Aún por los esfuerzos para superar dicha dualidad se observa claramente un exceso de pístis en el orden ontológico del platonismo. En este momento existe ya una brecha que impone una creencia sobre la propia existencia humana. En consecuencia, toda la filosofía de Platón no es más que un esfuerzo continuo y constante para dar una explicación, una verdad, de un saber que no se puede tematizar, que es imposible de conocer con exactitud y que se termina por justificar a través del Demiurgo. La existencia humana, ahora, debe articularse como un artefacto, una cosa muerta, un constructo, producto y mera copia-resultado de un mundo conceptual del verdadero ser. De esta manera, Platón conseguía a través del Demiurgo resolver el fatal problema de la separación de principios-causa suprasensibles y lo sensible (Oñate, 2005). Acaba de nacer una onto-teo-logia.

El platonismo sólo es real como ontología en su propia caverna.

LA FILOSOFÍA COMO SISTEMA: CONSECUENCIAS

Este es el camino que la filosofía cruza bajo la hipótesis de totalidad.

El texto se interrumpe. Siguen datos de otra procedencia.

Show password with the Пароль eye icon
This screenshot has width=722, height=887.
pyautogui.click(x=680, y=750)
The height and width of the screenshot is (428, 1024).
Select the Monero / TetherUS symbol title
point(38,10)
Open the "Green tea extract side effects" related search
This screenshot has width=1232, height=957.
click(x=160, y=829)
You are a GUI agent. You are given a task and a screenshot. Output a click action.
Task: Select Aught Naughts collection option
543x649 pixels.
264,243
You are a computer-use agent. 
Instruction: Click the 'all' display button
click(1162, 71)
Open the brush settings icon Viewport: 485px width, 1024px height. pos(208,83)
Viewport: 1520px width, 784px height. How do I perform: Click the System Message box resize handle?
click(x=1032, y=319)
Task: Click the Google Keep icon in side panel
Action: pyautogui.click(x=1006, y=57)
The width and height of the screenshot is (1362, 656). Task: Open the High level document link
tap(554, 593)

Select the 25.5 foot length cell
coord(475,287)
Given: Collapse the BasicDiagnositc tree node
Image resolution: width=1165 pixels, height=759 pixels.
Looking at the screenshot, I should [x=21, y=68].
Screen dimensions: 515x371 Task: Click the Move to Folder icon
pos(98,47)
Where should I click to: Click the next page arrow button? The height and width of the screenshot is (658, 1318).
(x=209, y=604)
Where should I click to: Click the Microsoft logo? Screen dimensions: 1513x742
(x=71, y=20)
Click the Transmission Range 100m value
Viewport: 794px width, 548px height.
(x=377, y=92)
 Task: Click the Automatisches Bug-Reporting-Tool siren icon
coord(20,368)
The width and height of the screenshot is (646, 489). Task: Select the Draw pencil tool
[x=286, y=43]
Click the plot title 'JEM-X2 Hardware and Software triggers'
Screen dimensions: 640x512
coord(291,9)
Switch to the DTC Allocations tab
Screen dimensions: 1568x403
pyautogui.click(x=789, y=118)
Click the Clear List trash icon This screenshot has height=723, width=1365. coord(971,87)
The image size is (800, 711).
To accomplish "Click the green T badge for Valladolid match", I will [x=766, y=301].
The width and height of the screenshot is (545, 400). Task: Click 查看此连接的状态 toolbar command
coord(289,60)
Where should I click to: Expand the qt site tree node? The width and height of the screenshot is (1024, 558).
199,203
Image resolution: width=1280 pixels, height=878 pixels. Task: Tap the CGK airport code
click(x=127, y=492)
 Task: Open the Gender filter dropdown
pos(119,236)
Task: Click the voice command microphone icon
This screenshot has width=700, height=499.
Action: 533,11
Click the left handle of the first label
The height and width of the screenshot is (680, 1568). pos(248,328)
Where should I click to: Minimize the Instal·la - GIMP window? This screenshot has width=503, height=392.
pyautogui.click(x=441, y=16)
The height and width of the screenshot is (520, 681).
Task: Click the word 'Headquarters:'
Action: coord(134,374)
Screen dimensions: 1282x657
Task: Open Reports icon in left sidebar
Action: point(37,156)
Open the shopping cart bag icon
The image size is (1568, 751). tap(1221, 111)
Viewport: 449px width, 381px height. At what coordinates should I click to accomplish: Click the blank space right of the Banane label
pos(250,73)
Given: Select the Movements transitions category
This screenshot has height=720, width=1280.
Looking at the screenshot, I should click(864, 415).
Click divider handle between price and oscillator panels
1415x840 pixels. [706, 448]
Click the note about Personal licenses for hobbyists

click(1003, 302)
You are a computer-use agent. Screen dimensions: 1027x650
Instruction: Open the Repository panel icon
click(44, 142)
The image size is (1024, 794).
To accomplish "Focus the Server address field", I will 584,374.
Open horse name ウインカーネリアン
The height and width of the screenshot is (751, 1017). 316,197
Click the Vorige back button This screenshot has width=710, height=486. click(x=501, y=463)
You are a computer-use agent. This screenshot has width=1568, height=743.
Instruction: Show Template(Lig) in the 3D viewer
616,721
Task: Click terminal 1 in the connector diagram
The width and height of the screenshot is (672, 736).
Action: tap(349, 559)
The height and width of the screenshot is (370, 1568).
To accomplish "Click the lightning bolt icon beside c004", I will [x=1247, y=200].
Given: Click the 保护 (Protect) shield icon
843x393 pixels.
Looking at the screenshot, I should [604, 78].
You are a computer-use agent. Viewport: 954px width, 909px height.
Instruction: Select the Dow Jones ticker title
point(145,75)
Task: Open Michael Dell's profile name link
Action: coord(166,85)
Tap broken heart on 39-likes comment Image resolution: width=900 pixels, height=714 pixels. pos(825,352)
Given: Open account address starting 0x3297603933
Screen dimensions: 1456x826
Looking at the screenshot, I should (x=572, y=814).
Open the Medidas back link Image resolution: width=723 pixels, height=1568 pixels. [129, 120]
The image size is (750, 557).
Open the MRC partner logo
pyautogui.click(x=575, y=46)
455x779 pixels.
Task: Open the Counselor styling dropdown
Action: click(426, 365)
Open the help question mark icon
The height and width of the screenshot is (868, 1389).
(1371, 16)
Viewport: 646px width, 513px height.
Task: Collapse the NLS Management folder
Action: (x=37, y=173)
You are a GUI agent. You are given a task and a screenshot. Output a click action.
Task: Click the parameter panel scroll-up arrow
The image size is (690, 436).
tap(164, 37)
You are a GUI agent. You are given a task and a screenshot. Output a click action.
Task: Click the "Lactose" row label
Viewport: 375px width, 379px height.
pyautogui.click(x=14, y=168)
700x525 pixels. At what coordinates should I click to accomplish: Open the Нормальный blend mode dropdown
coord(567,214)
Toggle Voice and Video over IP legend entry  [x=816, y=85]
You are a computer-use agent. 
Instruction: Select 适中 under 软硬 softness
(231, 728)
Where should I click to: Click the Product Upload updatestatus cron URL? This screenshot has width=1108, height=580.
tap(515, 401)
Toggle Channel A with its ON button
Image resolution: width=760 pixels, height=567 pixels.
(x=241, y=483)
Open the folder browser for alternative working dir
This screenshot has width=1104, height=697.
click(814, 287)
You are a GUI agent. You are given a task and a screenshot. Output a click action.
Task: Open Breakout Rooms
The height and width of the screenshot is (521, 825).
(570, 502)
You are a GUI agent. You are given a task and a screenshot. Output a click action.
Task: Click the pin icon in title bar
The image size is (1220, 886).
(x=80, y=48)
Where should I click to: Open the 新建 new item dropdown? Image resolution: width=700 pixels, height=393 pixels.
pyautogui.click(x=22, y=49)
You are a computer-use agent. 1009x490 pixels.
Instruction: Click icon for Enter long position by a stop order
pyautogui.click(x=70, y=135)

Un camino donde, como decía Parménides en su Poema: “común es para mí aquello desde donde comienzo, pues allí volveré nuevamente”. La filosofía, para ser filosofía, para convertirse en pensar, debe hacerse justamente posible dentro de sus propios limites y hacer real su propia necesidad. Quizás la filosofía no se continúa y, inevitablemente, tiene que volver a empezar. 

BIBLIOGRAFÍA

Fraile, G: “Historia de la Filosofía”, 2005.

Marzoa, F: “Historia de la Filosofía”, 2010.

Oñate, T: “El nacimiento de la Filosofía en Grecia: Viaje al Inicio de Occidente”, 2004.

Lorite, J: “El Parménides de Platón, ¿Parricidio o Suicidio”, 1992.